ここに、MSYS2のincludeパスを設定。

 

・上記で「OK」を押すと、VSCodeのsetting.jsonにinclude.pathが自動追加されます。


・task.jsonを再度開き、引数にGLFWの使用のための引数を追加

追加後のtask.json
(「★これを追加」の箇所が追加。この文言は実ファイルからは削除)


{
    "version": "2.0.0",
    "tasks": [
        {
            "type": "cppbuild",
            "label": "C/C++: gcc.exe アクティブなファイルのビルド",
            "command": "C:\\msys64\\ucrt64\\bin\\gcc.exe",
            "args": [
                "-fdiagnostics-color=always",
                "-g",
                "${file}",
                "-o",
                "${fileDirname}\\${fileBasenameNoExtension}.exe",
                "-lglfw3", ★これを追加
                "-lopengl32", ★これを追加
                "-lgdi32" ★これを追加
            ],
            "options": {
                "cwd": "${fileDirname}"
            },
            "problemMatcher": [
                "$gcc"
            ],
            "group": {
                "kind": "build",
                "isDefault": true
            },
            "detail": "コンパイラ: C:\\msys64\\ucrt64\\bin\\gcc.exe"
        }
    ]
}

 

・上記を設定し、実行した際エラーが発生する場合はsetting.jsonにも以下を追加。
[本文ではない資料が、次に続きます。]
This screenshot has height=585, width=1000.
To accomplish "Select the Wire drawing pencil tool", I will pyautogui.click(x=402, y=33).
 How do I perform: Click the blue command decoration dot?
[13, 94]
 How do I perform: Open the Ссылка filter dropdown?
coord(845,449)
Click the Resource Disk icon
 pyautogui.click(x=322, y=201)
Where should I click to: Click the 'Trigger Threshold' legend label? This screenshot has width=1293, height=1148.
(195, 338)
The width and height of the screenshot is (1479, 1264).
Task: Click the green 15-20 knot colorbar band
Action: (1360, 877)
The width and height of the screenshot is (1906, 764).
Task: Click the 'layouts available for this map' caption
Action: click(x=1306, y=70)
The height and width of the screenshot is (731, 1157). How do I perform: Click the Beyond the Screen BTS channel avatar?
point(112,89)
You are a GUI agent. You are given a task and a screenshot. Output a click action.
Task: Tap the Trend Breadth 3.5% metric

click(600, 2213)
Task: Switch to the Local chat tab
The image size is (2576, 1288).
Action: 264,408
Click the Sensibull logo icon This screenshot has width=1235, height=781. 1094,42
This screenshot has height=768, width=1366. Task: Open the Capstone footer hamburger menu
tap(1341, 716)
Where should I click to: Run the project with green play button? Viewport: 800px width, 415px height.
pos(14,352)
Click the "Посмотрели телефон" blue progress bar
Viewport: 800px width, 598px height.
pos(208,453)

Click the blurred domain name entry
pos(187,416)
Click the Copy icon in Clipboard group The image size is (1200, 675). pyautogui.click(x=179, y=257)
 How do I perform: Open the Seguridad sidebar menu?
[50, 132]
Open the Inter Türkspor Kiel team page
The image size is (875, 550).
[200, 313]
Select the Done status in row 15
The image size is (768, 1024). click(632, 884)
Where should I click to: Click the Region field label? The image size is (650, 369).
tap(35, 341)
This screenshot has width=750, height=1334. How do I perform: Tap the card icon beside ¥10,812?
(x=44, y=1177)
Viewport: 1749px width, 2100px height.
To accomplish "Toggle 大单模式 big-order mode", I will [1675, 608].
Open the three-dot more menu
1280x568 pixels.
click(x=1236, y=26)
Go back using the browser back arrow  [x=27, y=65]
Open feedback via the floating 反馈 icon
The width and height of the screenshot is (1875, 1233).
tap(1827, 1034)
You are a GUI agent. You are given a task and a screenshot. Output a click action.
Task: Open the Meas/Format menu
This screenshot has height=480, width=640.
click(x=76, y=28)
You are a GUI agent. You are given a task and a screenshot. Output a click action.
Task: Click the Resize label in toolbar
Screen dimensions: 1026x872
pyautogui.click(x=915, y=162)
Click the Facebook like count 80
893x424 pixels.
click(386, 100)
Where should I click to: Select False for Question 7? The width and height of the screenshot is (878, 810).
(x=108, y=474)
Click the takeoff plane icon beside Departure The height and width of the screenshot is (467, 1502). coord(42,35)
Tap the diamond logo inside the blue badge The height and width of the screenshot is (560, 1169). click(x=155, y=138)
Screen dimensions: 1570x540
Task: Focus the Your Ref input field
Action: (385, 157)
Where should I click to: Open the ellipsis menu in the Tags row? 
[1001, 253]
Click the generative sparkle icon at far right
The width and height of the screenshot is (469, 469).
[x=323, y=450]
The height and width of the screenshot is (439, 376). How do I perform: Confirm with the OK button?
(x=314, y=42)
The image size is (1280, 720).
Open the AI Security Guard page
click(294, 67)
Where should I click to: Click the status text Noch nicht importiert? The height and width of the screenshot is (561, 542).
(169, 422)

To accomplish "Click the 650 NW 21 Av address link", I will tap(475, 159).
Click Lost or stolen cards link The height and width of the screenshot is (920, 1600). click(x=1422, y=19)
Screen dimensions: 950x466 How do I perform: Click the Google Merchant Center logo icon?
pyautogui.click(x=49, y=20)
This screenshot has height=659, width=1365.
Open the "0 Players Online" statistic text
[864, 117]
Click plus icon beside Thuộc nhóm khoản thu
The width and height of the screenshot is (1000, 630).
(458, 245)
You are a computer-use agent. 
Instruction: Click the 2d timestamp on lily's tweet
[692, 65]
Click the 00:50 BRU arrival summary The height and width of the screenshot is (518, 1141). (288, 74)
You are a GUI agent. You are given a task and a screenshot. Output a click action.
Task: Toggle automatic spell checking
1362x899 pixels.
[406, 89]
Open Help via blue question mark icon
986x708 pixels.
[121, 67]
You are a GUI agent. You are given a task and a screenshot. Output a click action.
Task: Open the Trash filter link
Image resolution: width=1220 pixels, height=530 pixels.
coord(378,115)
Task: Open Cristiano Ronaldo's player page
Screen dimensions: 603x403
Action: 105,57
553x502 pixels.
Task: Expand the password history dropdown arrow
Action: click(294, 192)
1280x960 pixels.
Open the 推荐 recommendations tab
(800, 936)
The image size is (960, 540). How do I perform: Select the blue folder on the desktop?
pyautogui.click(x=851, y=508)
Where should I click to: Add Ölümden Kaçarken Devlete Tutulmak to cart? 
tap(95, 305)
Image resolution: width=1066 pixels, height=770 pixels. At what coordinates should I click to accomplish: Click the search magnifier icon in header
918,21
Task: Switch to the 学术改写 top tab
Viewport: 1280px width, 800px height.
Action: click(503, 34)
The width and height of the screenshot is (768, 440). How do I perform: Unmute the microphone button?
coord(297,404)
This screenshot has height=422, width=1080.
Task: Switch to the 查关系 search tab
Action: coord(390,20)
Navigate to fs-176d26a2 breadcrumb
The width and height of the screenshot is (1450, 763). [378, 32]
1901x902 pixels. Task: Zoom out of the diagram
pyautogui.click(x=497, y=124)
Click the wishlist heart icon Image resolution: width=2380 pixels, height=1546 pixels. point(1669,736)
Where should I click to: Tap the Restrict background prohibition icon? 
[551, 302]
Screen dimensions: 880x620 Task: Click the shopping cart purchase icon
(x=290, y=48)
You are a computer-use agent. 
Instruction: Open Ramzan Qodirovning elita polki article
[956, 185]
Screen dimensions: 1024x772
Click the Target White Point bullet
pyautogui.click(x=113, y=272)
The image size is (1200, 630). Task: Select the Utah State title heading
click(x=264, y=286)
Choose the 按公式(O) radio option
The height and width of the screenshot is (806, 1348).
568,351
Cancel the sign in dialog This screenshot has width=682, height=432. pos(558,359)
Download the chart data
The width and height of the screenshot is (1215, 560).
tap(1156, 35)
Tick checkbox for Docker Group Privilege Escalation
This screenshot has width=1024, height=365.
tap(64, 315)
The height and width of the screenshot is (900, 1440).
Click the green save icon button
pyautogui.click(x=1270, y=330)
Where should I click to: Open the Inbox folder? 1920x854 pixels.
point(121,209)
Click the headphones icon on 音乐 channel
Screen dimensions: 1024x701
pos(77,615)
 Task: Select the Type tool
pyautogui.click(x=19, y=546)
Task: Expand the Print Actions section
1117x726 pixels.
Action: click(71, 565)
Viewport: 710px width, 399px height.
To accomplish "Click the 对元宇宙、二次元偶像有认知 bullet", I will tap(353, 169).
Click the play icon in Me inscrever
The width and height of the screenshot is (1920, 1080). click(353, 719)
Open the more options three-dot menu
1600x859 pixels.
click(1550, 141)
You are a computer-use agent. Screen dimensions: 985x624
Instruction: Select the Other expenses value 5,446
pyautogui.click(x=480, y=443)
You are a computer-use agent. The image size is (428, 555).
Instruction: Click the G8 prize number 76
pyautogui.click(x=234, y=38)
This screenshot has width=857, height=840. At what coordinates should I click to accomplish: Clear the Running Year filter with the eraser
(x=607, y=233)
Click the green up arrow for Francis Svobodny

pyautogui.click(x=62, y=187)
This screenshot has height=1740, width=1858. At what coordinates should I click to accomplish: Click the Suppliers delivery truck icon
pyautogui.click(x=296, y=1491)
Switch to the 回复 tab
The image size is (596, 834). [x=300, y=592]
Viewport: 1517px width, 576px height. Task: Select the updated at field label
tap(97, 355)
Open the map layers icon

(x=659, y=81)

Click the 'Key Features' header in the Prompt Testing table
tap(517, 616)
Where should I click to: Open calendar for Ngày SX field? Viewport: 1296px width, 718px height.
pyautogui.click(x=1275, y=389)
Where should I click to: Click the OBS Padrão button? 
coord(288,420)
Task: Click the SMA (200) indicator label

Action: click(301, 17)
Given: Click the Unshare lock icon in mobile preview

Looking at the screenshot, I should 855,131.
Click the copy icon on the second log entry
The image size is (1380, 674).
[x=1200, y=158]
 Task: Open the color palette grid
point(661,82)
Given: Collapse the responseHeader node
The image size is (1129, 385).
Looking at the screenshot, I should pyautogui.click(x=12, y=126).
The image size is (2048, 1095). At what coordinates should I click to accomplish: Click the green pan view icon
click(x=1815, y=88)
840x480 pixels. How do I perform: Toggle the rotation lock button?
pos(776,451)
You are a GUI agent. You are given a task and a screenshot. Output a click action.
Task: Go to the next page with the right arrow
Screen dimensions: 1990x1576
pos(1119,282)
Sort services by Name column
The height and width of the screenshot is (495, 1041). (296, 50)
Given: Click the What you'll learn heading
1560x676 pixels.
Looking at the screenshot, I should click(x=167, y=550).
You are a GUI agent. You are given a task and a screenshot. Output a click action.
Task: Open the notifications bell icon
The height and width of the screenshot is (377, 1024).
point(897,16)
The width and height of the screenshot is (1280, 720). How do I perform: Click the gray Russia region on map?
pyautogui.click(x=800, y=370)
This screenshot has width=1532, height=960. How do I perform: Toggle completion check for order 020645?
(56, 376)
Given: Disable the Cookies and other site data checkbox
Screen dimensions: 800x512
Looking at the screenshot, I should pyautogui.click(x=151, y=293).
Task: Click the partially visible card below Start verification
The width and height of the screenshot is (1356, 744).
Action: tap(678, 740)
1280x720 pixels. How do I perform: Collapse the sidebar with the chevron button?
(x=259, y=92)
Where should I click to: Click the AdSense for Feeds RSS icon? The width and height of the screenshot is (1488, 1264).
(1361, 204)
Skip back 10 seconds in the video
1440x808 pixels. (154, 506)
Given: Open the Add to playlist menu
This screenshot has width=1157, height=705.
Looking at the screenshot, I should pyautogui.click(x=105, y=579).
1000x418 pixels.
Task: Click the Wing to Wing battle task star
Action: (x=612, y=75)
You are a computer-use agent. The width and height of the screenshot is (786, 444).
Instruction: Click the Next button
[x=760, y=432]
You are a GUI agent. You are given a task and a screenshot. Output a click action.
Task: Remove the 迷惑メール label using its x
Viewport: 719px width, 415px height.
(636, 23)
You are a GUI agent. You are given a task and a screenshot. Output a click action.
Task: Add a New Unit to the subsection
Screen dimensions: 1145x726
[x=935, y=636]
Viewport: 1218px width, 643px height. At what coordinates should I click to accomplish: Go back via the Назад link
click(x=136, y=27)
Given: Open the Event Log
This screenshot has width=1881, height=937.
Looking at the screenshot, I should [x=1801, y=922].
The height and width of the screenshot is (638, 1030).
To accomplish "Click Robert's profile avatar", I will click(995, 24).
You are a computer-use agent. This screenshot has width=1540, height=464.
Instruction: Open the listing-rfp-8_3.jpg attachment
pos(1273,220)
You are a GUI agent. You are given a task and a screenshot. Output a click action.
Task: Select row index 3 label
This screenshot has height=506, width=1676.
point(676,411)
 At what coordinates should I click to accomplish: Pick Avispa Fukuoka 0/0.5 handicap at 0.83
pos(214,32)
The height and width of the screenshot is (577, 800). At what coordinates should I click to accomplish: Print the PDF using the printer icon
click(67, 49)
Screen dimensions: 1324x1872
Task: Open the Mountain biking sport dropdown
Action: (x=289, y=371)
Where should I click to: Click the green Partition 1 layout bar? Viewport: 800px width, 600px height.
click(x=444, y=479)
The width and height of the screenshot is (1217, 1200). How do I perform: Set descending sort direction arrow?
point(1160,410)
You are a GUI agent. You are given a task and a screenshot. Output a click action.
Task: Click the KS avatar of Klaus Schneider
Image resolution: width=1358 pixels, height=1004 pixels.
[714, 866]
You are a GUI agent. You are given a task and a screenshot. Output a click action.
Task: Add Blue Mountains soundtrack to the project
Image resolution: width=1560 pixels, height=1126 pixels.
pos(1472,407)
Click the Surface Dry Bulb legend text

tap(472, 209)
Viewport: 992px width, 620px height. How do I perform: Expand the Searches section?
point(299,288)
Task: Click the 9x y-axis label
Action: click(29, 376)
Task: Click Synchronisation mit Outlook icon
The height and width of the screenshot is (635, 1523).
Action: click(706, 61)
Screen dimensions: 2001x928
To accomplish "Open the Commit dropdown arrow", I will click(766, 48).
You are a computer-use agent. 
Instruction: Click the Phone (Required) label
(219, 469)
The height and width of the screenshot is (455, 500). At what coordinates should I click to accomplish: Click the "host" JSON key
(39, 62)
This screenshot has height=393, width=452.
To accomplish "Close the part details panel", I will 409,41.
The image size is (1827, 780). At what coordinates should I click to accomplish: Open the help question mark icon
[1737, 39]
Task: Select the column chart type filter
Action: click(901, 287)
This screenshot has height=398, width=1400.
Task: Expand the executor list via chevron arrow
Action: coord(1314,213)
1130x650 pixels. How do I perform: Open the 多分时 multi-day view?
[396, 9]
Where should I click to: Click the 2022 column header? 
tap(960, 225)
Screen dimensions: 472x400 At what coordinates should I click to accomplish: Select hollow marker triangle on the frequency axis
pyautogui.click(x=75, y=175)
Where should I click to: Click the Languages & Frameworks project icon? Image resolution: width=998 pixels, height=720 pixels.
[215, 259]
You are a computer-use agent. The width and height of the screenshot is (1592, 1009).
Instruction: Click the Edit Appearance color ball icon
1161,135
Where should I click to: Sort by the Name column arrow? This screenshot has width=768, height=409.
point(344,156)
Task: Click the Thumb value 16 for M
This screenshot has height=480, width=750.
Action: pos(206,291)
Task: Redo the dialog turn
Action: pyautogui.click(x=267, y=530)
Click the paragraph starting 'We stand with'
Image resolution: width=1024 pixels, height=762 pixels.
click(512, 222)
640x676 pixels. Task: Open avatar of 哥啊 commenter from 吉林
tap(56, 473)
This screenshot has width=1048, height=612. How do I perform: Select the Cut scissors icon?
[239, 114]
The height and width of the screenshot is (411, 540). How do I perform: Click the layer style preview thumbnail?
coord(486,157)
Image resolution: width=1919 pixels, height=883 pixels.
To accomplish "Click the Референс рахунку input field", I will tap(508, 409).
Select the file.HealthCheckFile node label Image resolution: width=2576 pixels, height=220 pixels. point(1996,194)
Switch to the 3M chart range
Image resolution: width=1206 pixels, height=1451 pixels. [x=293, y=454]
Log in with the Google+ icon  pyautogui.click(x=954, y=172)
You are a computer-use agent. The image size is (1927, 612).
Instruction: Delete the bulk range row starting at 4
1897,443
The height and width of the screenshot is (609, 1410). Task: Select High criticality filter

 "code-runner.executorMap": {
          "c": "cd $dir && gcc -fdiagnostics-color=always $fileName -o $fileNameWithoutExt -fexec-charset=CP932 -lglfw3 -lopengl32 -lgdi32 && $dir$fileNameWithoutExt"
    }

 

7.実行

ここまでできたら実行します。

 

ウィンドウが立ち上がりました!!!!



参考にさせていただいたサイト

以下のサイト様の情報を参考にさせていただきました。

・MSYS2のUCRT64について

blog.kmckk.com

 

・OpenGLの概要など

www.den.t.u-tokyo.ac.jp

 

・GLFWの概要について

marina.sys.wakayama-u.ac.jp


・設定周り全般

以降に述べる迷宮入りしていた時にこの動画を偶然見たので、個人的に今回一番助かりました。


Installing OpenGL in Visual Studio Code(2022/03/24)
https://www.youtube.com/watch?v=AJKf6tdWYME

 

 

感想など

全然うまくいかなくて結局2日ほどかかってしまいました。
最初、たまたま見かけたCのグラフィックス処理を書いていた方が、「#include <glib.h>」というコードを書いて、これで描画した…というのを見かけていたので、GLibで検索して以下を入れて試行錯誤してしまっていました。


ただ、このライブラリはユーティリティライブラリで、Window作成などの機能はない様子。全然うまくいかない…とGlib.hで検索しまくって上述のYoutubeの動画がたまたまHITし、それをみて、このライブラリでもないし、Glibでもなくて、OpenGL使うのが正しいと気づき、直していきました。


どうも、glib.hというのも独自ライブラリのようで、河西朝雄氏の「C言語によるはじめてのアルゴリズム入門 改訂第3版」にその記述があるようでした。
根本的な記載の部分は古い書籍でもそんなに問題ありませんが、ライブラリ周りについてはやはり新しい情報で確認して適用しないといけないな、と当たり前のことですが改めて実感しました。